Deep learning predicts postsurgical recurrence of hepatocellular carcinoma from digital histopathologic images

Abstract

Recurrence risk stratification of patients undergoing primary surgical resection for hepatocellular carcinoma (HCC) is an area of active investigation, and several staging systems have been proposed to optimize treatment strategies. However, as many as 70% of patients still experience tumor recurrence at 5 years post-surgery. We developed and validated a deep learning-based system (HCC-SurvNet) that provides risk scores for disease recurrence after primary resection, directly from hematoxylin and eosin-stained digital whole-slide images of formalin-fixed, paraffin embedded liver resections. Our model achieved concordance indices of 0.724 and 0.683 on the internal and external test cohorts, respectively, exceeding the performance of the standard Tumor-Node-Metastasis classification system. The model's risk score stratified patients into low- and high-risk subgroups with statistically significant differences in their survival distributions, and was an independent risk factor for post-surgical recurrence in both test cohorts. Our results suggest that deep learning-based models can provide recurrence risk scores which may augment current patient stratification methods and help refine the clinical management of patients undergoing primary surgical resection for HCC.

Figure 1

Overview of HCC-SurvNet. All WSI were preprocessed by discarding non tissue-containing white background using thresholding, then partitioned into non-overlapping tiles of size 299 × 299 pixels and color normalized.

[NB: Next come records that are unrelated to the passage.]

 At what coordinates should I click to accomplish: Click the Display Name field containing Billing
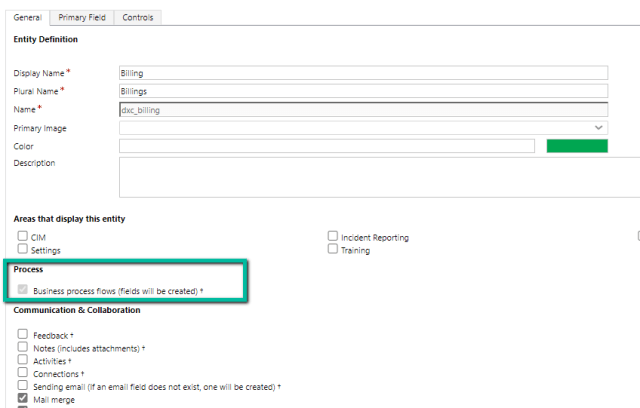[363, 73]
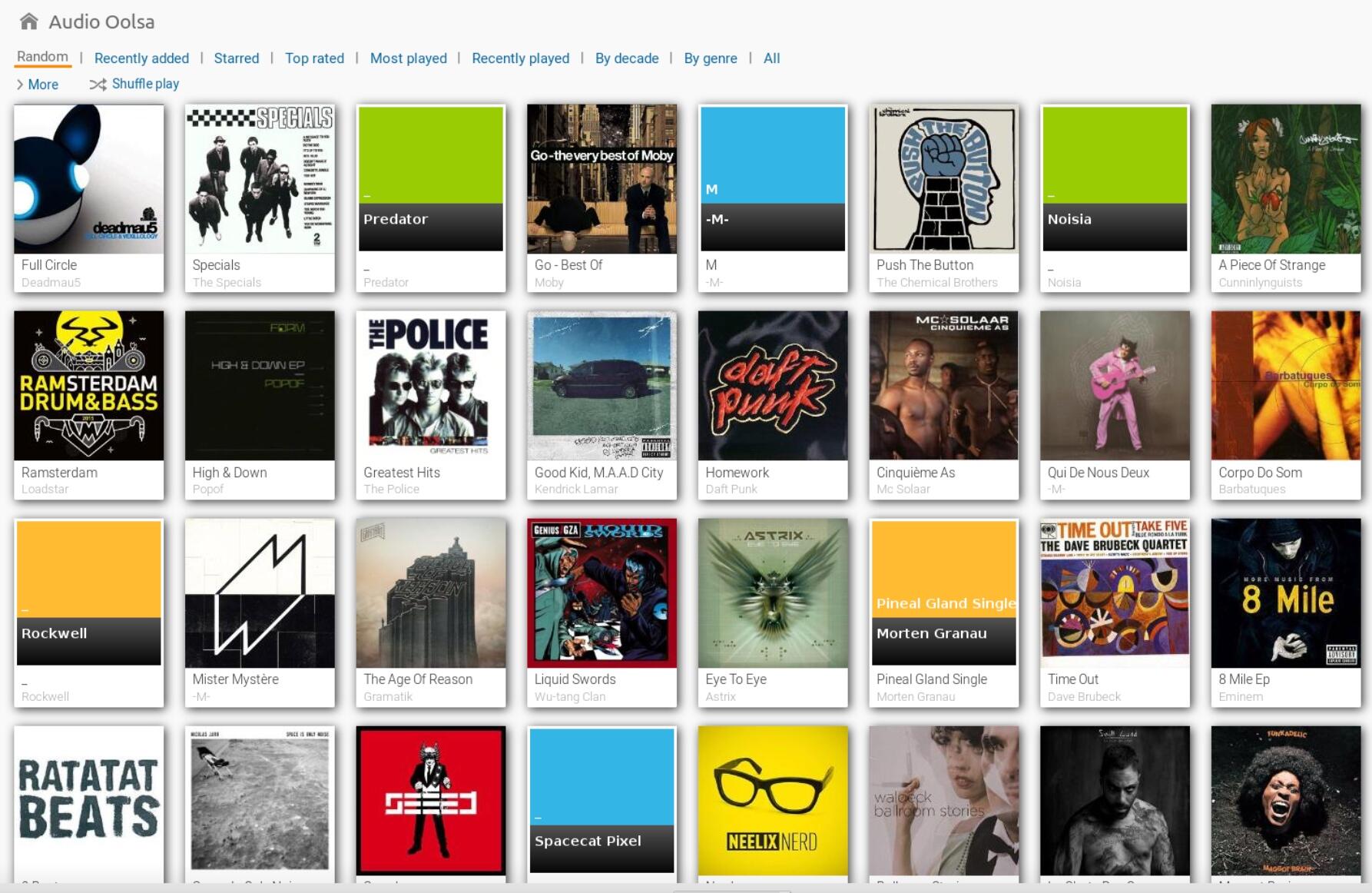Open the Deadmau5 Full Circle cover
1372x893 pixels.
(89, 179)
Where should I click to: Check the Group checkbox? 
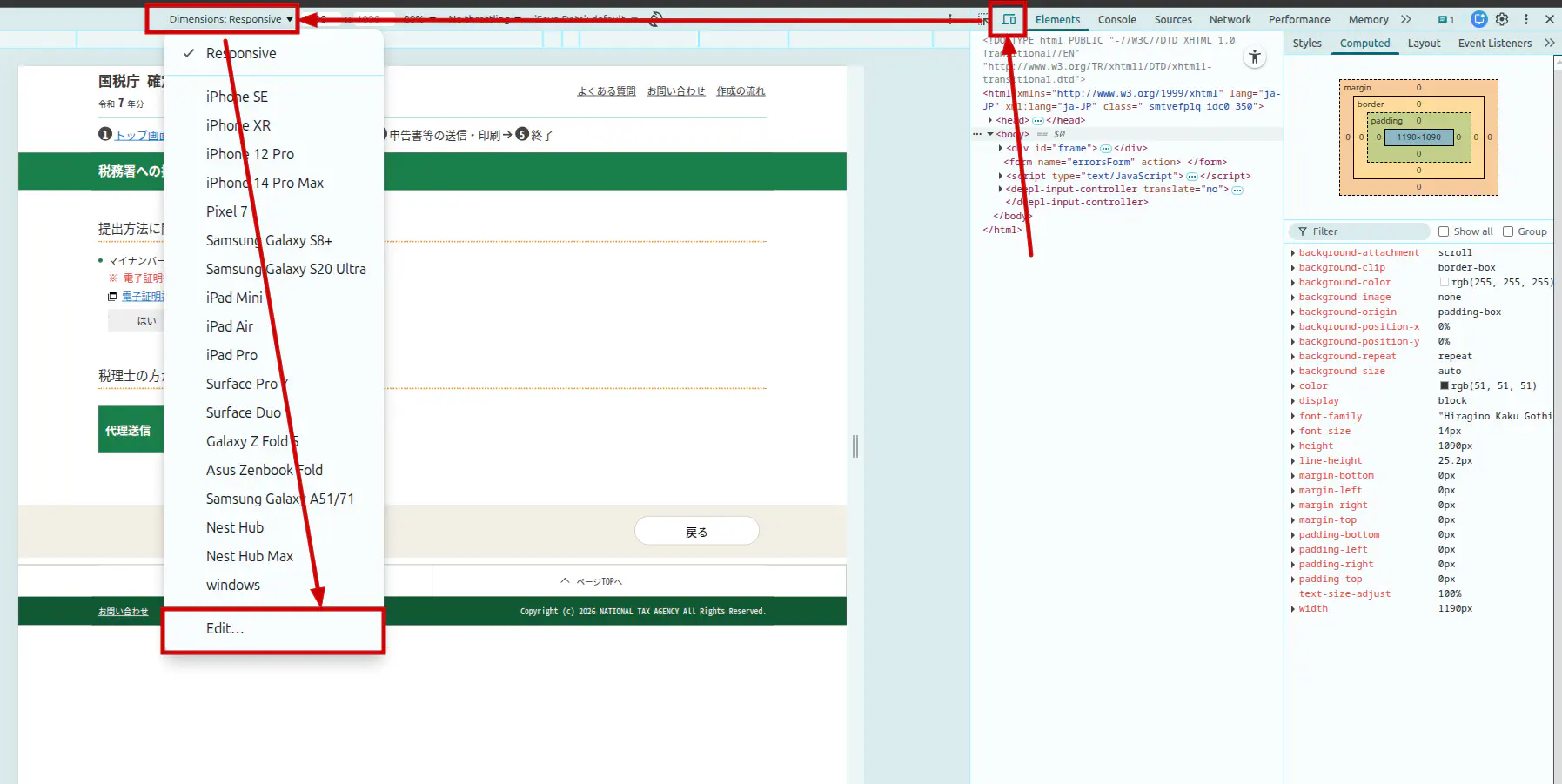(x=1508, y=231)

A tumor tile classification model was developed using the Stanford-HCCDET dataset, which contained WSI with all tumor regions manually annotated. The tumor tile classification model was subsequently applied to each tissue-containing image tile in the TCGA-HCC (n = 360 WSI) and Stanford-HCC (n = 198 WSI) datasets for inference. The 100 tiles with the highest predicted probabilities of being tumor tiles were input into the downstream risk prediction model to yield tile-based risk scores, which were averaged to generate a WSI-level risk score for recurrence. WSI, whole-slide image.

Figure 2

Performance of the tumor tile classification model on the internal test set. The AUROC for tumor tile classification was 0.952 (95% CI 0.948, 0.957) on the internal test set (a). Model outputs differed significantly between tiles with a ground truth of tumor versus non-tumor (p value < 0.0001) (b). *The 95% CI for AUC is shown in parentheses in the ROC plot. **Error bars represent 95% CI in the bar chart. The p value was computed using the Wilcoxon rank sum test. AUC, area under the ROC curve; CI, confidence interval; ROC, receiver operating characteristic.

Figure 3

Performance of the tumor tile classification model on the external test set. The AUROC for tumor tile classification was 0.956 (95% CI 0.955, 0.958) on the external test set (a). Model outputs differed significantly between tiles with a ground truth of tumor versus non-tumor (p value < 0.0001) (b). *95% CI for AUC is shown in parentheses in the ROC plot. **Error bars represent 95% CI in the bar chart. The p value was computed using the Wilcoxon rank sum test. AUC, area under the ROC curve; CI, confidence interval; ROC, receiver operating characteristic.

Figure 4

Top 100 tiles selected by the tumor tile classification model. Spatial distribution of the top 100 tiles classified as being tumor tiles by the tumor tile classification model. The top row represents examples from the TCGA-HCC test dataset, and the bottom row represents examples from the Stanford-HCC dataset. The top 100 tiles were subsequently used for development of the survival prediction model. WSI, whole-slide image.

Figure 5

Kaplan–Meier plots for the high- and low-risk subgroups in the internal (TCGA-HCC) test set. The Kaplan–Meier plot shows the difference in the survival distributions for the low- and high-risk subgroups, stratified based on the risk scores predicted by HCC-SurvNet on the internal test set (log-rank p value = 0.0013).

Figure 6

Kaplan–Meier plots for the high- and low-risk subgroups in the external (Stanford-HCC) test set. The Kaplan–Meier plot shows the difference in the survival distributions for the low- and high-risk subgroups, stratified based on the risk scores predicted by HCC-SurvNet on the external test set (log-rank p value < 0.0001).